- **Data supplied**:
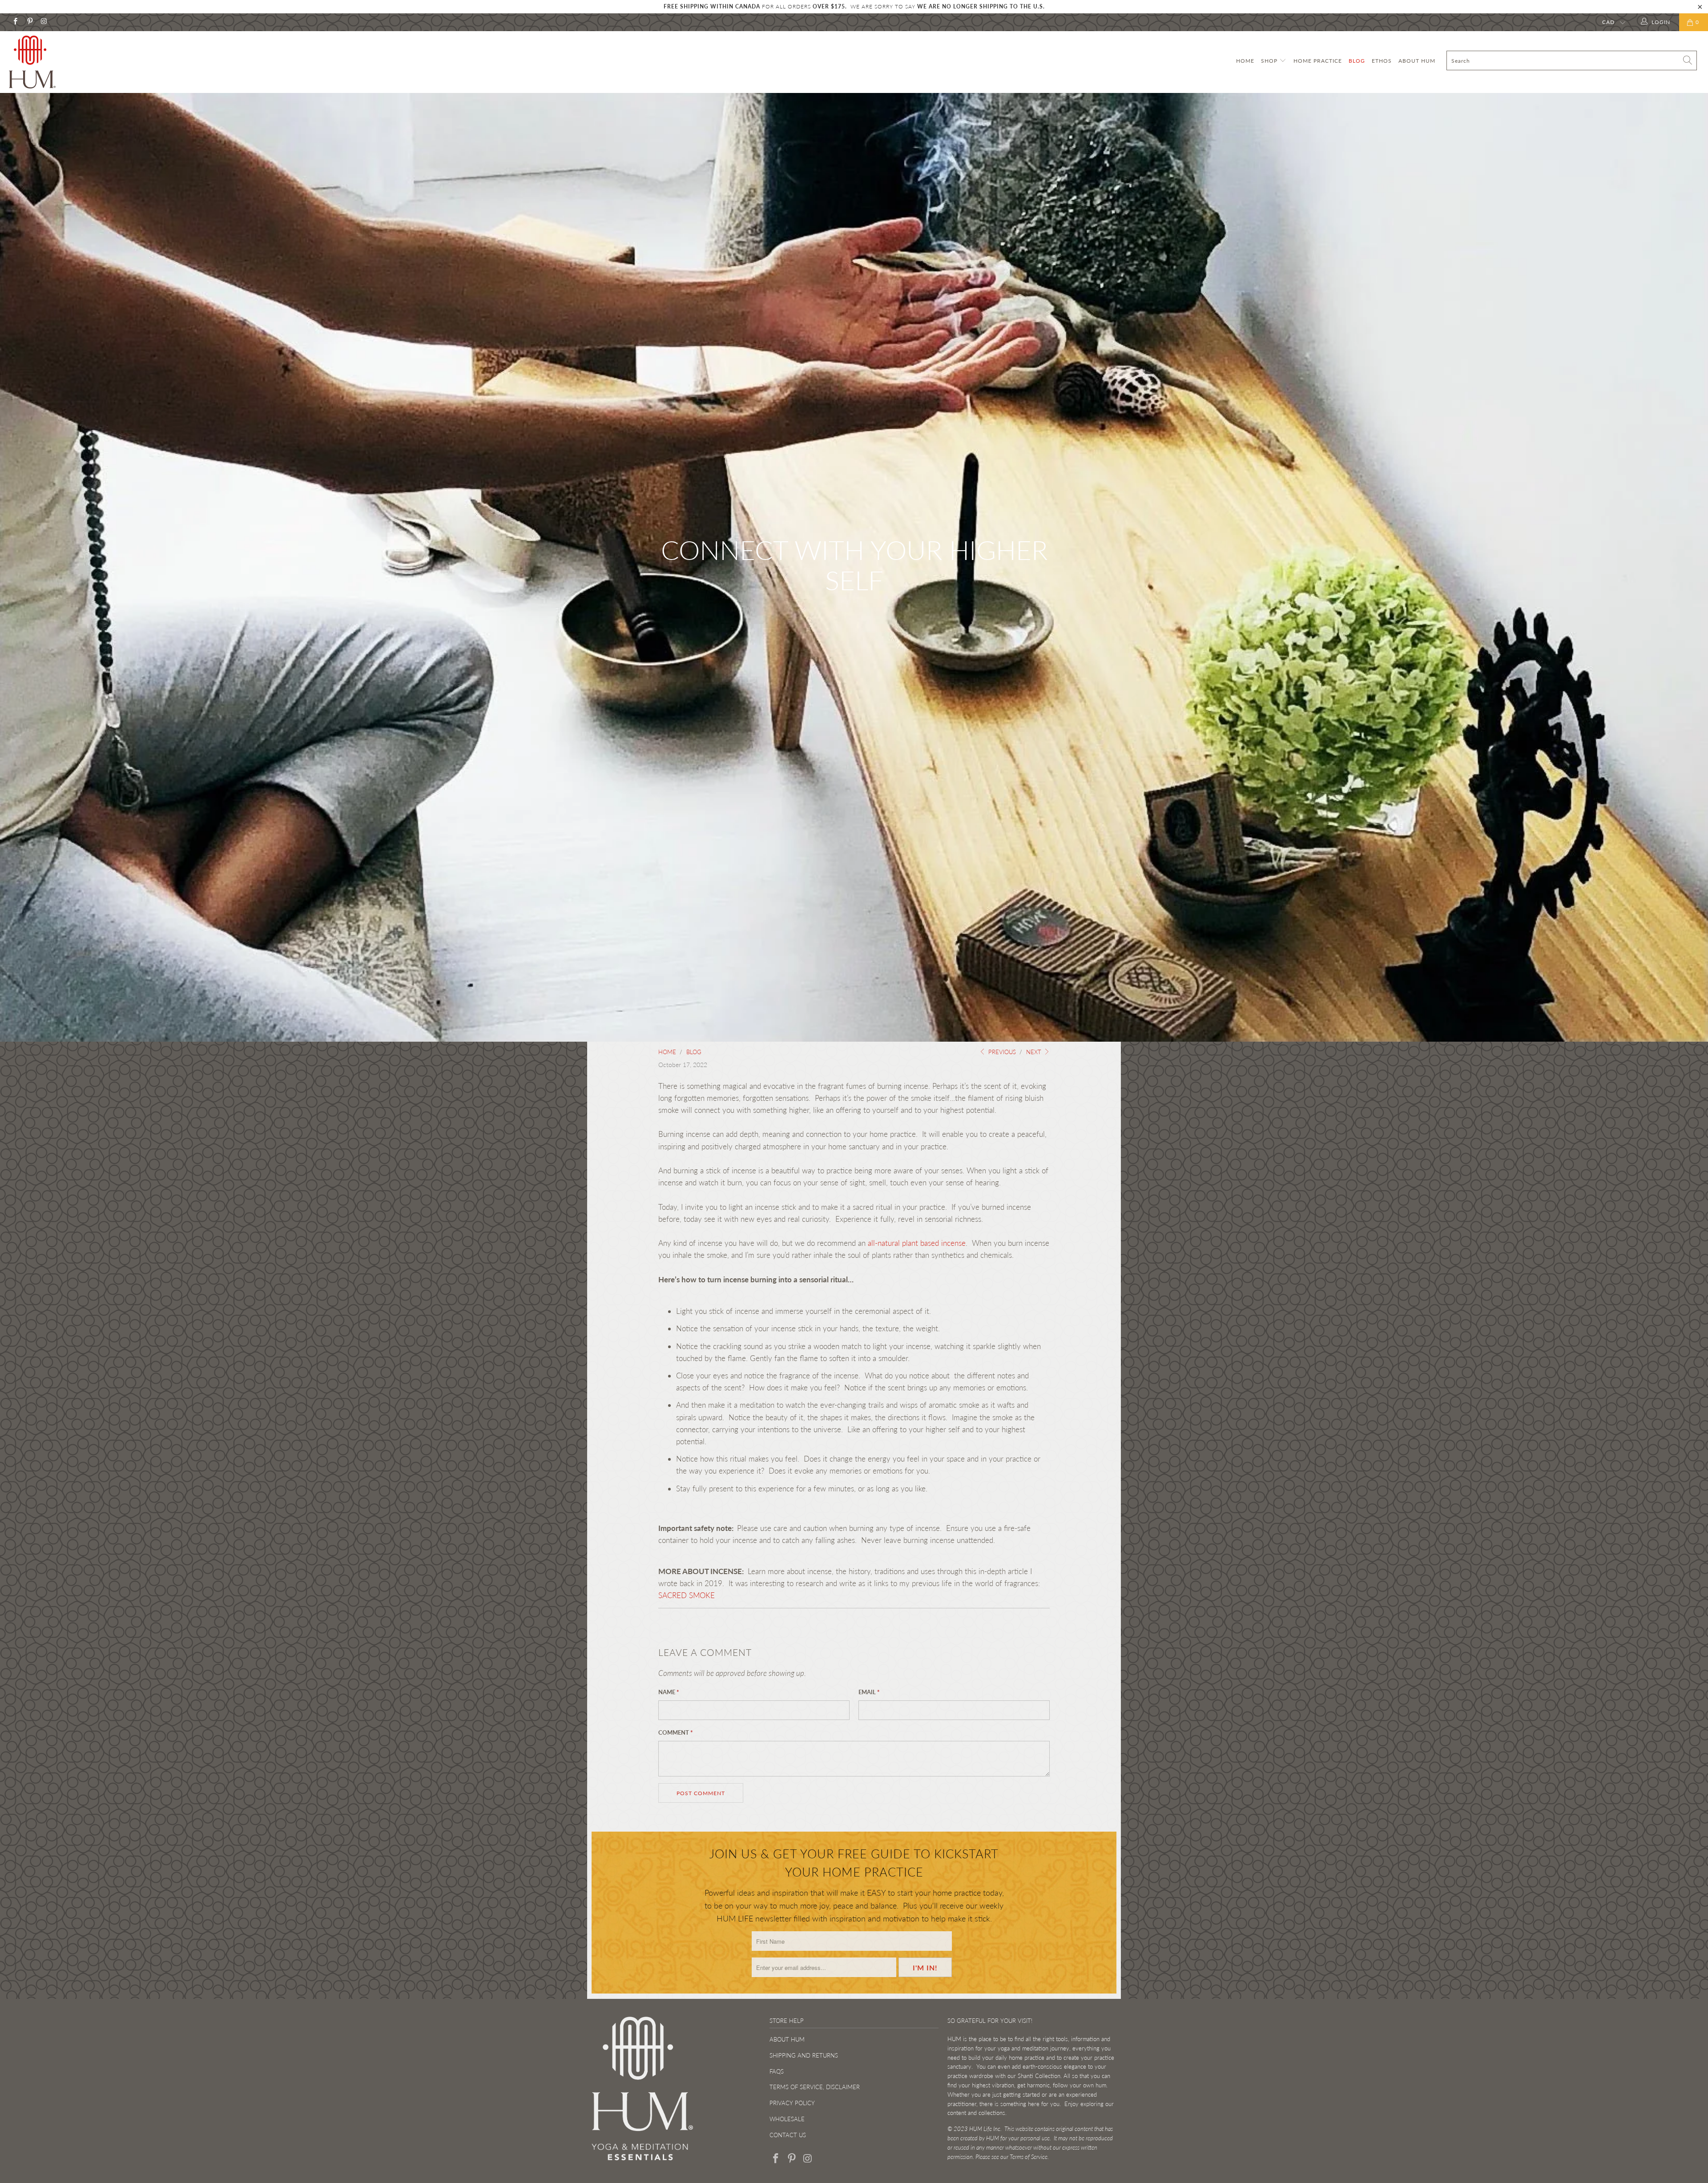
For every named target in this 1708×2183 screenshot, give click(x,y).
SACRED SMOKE (686, 1595)
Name (668, 1692)
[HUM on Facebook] (15, 22)
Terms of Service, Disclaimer (814, 2086)
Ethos (1382, 60)
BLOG (1357, 60)
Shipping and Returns (803, 2055)
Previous (1001, 1051)
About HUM (1416, 60)
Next (1034, 1051)
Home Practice (1317, 60)
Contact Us (787, 2135)
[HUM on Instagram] (44, 22)
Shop (1270, 60)
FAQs (776, 2071)
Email (869, 1692)
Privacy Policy (792, 2102)
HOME (1245, 60)
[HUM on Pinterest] (29, 22)
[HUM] (141, 62)
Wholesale (787, 2119)
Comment (675, 1732)
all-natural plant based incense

- **Aim of the exercise**:
Repeat every entry above precisely, leaving each picture out.

- **Response to the exercise**:
For every named target in this 1708×2183 screenshot, give click(x,y).
SACRED SMOKE (686, 1595)
Name (668, 1692)
[HUM on Facebook] (15, 22)
Terms of Service, Disclaimer (814, 2086)
Ethos (1382, 60)
BLOG (1357, 60)
Shipping and Returns (803, 2055)
Previous (1001, 1051)
About HUM (1416, 60)
Next (1034, 1051)
Home Practice (1317, 60)
Contact Us (787, 2135)
[HUM on Instagram] (44, 22)
Shop (1270, 60)
FAQs (776, 2071)
Email (869, 1692)
Privacy Policy (792, 2102)
HOME (1245, 60)
[HUM on Pinterest] (29, 22)
[HUM] (141, 62)
Wholesale (787, 2119)
Comment (675, 1732)
all-natural plant based incense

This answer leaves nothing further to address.